The following snippet now passes:

for model_name in ('inception_v3', 'vgg11', 'vgg13'):
    getattr(models, model_name)(pretrained=True)


root = '/data/home/nicolashug/.cache/torch/hub/checkpoints/'
for filename in ('inception_v3_google-0cc3c7bd.pth', 'vgg11-8a719046.pth', 'vgg13-19584684.pth'):
    for device in ('cpu', 'cuda', 'cuda:0', 'cuda:1'):
        torch.load(root + filename, map_location=device)

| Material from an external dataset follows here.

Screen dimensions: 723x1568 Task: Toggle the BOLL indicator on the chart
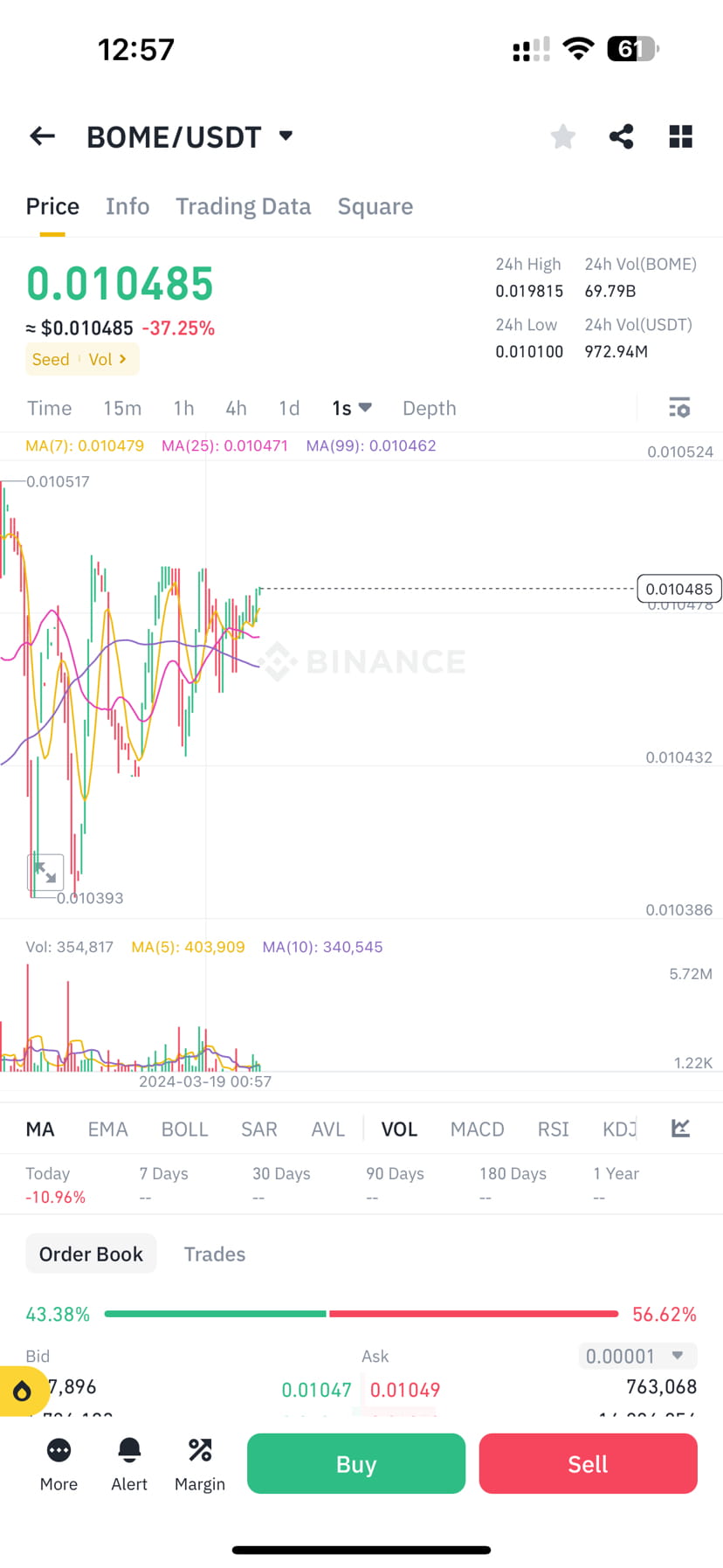(184, 1129)
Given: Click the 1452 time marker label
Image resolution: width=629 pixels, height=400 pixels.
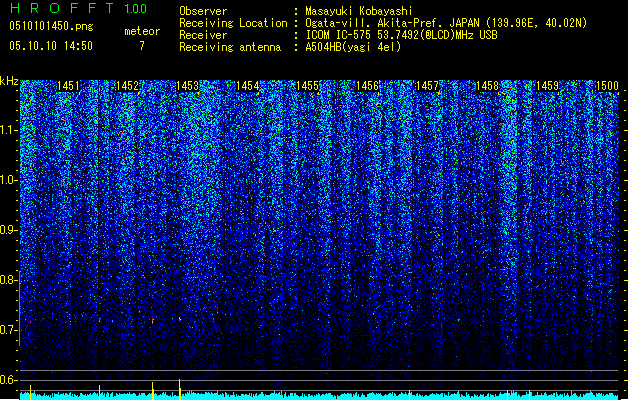Looking at the screenshot, I should coord(127,86).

The new weights have been generated and tested like so:

import torch
import torchvision
import torchvision.transforms as t
from torchvision import models
import torchvision.ops as ops

def get_available_classification_models():
    return [k for k, v in models.__dict__.items() if callable(v) and k[0].lower() == k[0] and k[0] != "_"]

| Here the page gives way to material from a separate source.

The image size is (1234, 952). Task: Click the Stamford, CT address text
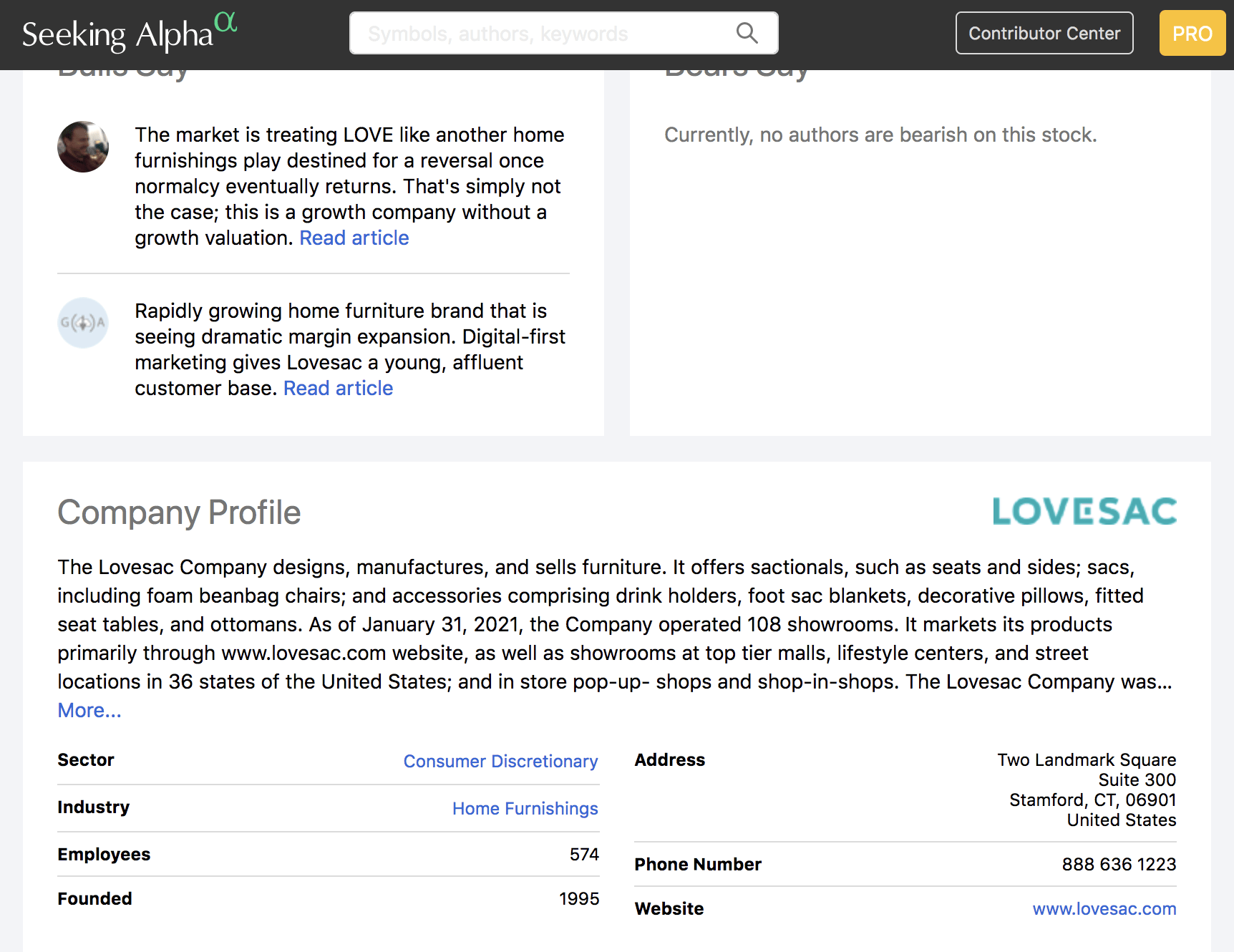1092,800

all_classification_models = get_available_classification_models()
print(all_classification_models)


for model_name in all_classification_models:
    if model_name in ('mnasnet0_75', 'mnasnet1_3', 'shufflenet_v2_x1_5', 'shufflenet_v2_x2_0'):
        continue
    getattr(models, model_name)(pretrained=True)




from glob import glob
import io
from pickle import UnpicklingError

all_files = glob('/data/home/nicolashug/.cache/torch/hub/checkpoints/*.pth')
baddies = []
goodies = []

for filename in all_files:
    try:
        state_dict = torch.load(filename, map_location='cuda')
    except RuntimeError:
        baddies.append(filename)
    else:
        goodies.append(filename)

print("these files are OK:")
print(goodies)
print("these ones failed:")
print(baddies)


import hashlib
import os
import uuid

output_dir = '/data/home/nicolashug/new_models'
tmp_path = os.path.join(output_dir, 'blah')

for filename in baddies:
    model_name = '-'.join(filename.split('/')[-1].split('-')[:-1])
    model = torch.load(filename)
    torch.save(model, tmp_path)

    sha256_hash = hashlib.sha256()
    with open(tmp_path, "rb") as f:
        # Read and update hash string value in blocks of 4K
        for byte_block in iter(lambda: f.read(4096), b""):
            sha256_hash.update(byte_block)
        hh = sha256_hash.hexdigest()


    output_path = os.path.join(output_dir, model_name + "-" + str(hh[:8]) + ".pth")
    os.replace(tmp_path, output_path)


# Make sure they can be loaded now
for filename in glob(output_dir + '/*'):
    state_dict = torch.load(filename, map_location='cuda')
    
print("The newly updated weights don't fail anymore")
print(f"They are located in {output_dir}")

# Also make sure the new dicts are the same as the old ones
for d1, d2 in zip(sorted(glob(output_dir + '/*')), sorted(baddies)):
    d1 = torch.load(d1)
    d2 = torch.load(d2)
    assert d1.keys() == d2.keys()
    for v1, v2 in zip(d1.values(), d2.values()):
        torch.testing.assert_allclose(v1, v2)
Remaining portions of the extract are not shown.